Ihre Aufgabe →
Prüfen Sie, ob die folgenden Aussagen mit dem Text über den Gummizapfer Francisco übereinstimmen. Antworten Sie jeweils mit Ja oder Nein und zitieren Sie wörtlich die entscheidende Textstelle: (a) Francisco arbeitete schon mit neun Jahren als Gummizapfer. (b) Im Nordwesten des Landes gab es Schulen. (c) Ein Polizist brachte Francisco das Lesen bei.

Dokument →
******************************

Engagiert und widerspenstig: Wer wars? (35)

Der lästige Waldarbeiter

Bereits mit neun Jahren führte er das harte Leben eines Gummizapfers. Auf endlosen Fußmärschen durch den Wald ritzte er Kautschukbaum für Kautschukbaum. Nebenbei jagte er und bestellte die Familienparzelle, auf der mühsam Mais, Reis und etwas Gemüse wuchsen. Schulen gab es hier im Nordwesten des Landes nicht, denn wer schreiben und lesen konnte, ließ sich von den Kautschukbaronen nicht mehr so leicht übers Ohr hauen. Doch der 1944 geborene Francisco hatte Glück: Ein vor der Polizei geflüchteter Kommunist nahm sich seiner an. Er lernte Zeitung lesen, die tief gespaltene brasilianische Gesellschaft begreifen, die Weltnachrichten einordnen, die via Batterieradio in den Regenwald drangen, erfuhr von Marx und Sozialismus und dass Einigkeit stark macht.

******************************

Gespeicherte Daten →
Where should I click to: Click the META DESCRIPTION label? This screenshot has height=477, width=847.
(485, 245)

******************************

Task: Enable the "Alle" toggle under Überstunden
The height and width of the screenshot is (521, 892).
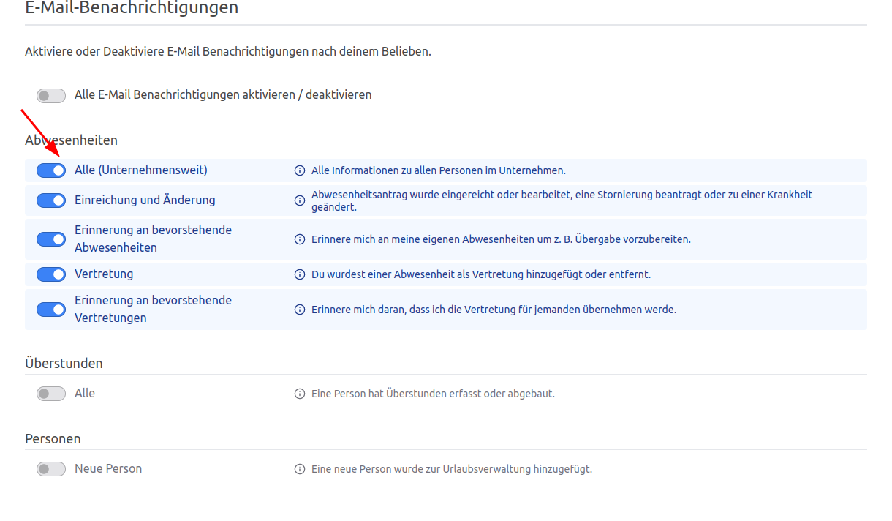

******************************

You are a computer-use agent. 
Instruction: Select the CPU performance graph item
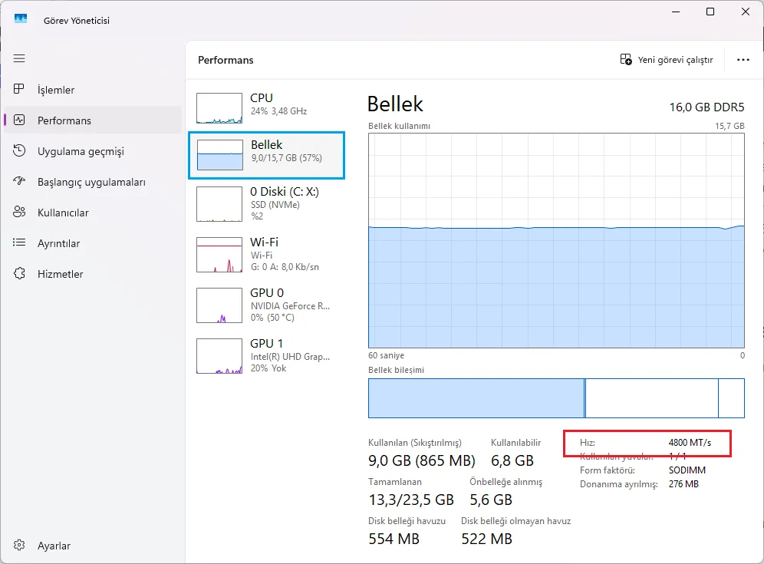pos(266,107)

******************************

Lösung zur Übung →
(a) Ja: „Bereits mit neun Jahren führte er das harte Leben eines Gummizapfers.“
(b) Nein: „Schulen gab es hier im Nordwesten des Landes nicht“
(c) Nein: „Ein vor der Polizei geflüchteter Kommunist nahm sich seiner an.“